Mr Breen said it was the experience of the State Claims Agency’s Clinical Indemnity Scheme, which now handles all actions for damages taken against hospitals and healthcare workers, that costs appear to be determined by the quantum of damages awarded rather than on the basis of the legal work carried out.
In the average catastrophic injury case such as a cerebral palsy case, he said legal costs could add €1 million, or more, to the cost of resolving it.
An analysis of the Clinical Indemnity Scheme’s claims portfolio shows the average level of damages in cerebral cases has amounted to €3.7 million. The plaintiff’s solicitor in such cases usually seeks 10 per cent. Barristers and senior council costs would be extra.
“Why should a solicitor be paid a high professional fee just because a high level of damages is awarded?” Mr Breen asked.
He said the idea that we would be compensating lawyers to such an extent in the current economic climate when taxpayers were being asked to take some pain was “wrong”.
“I think it behoves me as director of the State Claims Agency, who is spending taxpayers’ money, to advocate that proper structural changes be brought about in relation to plaintiffs’ costs, particularly in medical malpractice actions.

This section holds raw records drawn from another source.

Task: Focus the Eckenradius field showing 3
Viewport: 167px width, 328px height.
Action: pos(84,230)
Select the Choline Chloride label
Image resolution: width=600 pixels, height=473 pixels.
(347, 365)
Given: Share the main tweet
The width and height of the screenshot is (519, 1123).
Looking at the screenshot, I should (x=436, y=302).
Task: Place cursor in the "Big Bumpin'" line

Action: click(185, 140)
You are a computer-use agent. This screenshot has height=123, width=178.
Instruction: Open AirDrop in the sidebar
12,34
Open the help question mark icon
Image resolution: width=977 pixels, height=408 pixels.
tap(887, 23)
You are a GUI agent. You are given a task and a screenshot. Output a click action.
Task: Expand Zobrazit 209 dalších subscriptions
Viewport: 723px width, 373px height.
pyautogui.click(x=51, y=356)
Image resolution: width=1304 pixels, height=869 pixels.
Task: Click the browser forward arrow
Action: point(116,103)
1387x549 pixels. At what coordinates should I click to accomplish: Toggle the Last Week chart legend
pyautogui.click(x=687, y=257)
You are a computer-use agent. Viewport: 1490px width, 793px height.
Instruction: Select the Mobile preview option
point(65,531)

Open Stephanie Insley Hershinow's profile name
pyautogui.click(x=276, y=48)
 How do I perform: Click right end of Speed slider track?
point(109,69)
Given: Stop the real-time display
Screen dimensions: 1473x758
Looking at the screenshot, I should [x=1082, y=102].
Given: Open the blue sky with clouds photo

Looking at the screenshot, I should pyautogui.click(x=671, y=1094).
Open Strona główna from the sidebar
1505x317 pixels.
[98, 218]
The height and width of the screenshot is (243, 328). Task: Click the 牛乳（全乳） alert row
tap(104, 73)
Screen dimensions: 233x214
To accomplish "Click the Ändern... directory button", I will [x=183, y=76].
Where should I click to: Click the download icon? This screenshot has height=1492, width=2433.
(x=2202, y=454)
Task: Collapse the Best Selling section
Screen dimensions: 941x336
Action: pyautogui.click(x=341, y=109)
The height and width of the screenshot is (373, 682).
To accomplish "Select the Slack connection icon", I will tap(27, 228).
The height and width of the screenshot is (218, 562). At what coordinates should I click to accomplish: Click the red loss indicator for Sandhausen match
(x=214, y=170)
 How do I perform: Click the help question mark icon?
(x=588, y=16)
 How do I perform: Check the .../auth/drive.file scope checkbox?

Plaintiffs’ solicitors and counsel are going to have to seriously look at what they are charging in relation to these cases,” he added.
While Mr Breen said the UK’s National Health Service Litigation Authority (NHSLA) was also concerned about the relatively high level of costs incurred in clinical negligence claims, the level of payouts to lawyers here in such cases were even higher than in the UK in percentage terms.
“For each euro of compensation paid to claimants, the Clinical Indemnity Scheme paid an additional 56 cent in legal costs. This contrasts with an equivalent figure for the NHSLA of 43 pence in legal costs for each £1 of compensation paid,” he said.
In smaller medical negligence cases here, legal costs very often exceeded the amount of damages, he confirmed.
The system of measuring costs needs “to be transformed so that costs are measured on the basis of work actually done rather than the current system of determining costs by reference to the quantum of damages”, he stressed.
He explained that when both sides could not agree on costs, the only option was to go to a taxing master and this also cost money. The State Claims Agency must pay 6 per cent stamp duty on the taxed bill of costs in these situations and therefore it must be sure it will get at least a 6 per cent reduction in the costs before it will be worthwhile for it to contest them.
“The taxation of costs system as it is currently constituted does not seem to me to yield the right kind of equity between the parties in terms of costs,” he said.
In terms of how the overall system of determining costs might be transformed, he said the Haran legal costs working group, which reported in 2006, had put forward proposals he agreed with but they were never implemented. One of its key recommendations was the setting up of a new legal costs regulatory body, which would formulate guidelines for pricing legal services. Higher amounts would have to be justified to a legal costs assessment office.
The State Claims Agency will also be coming forward with other suggestions on how costs might be curtailed by late June.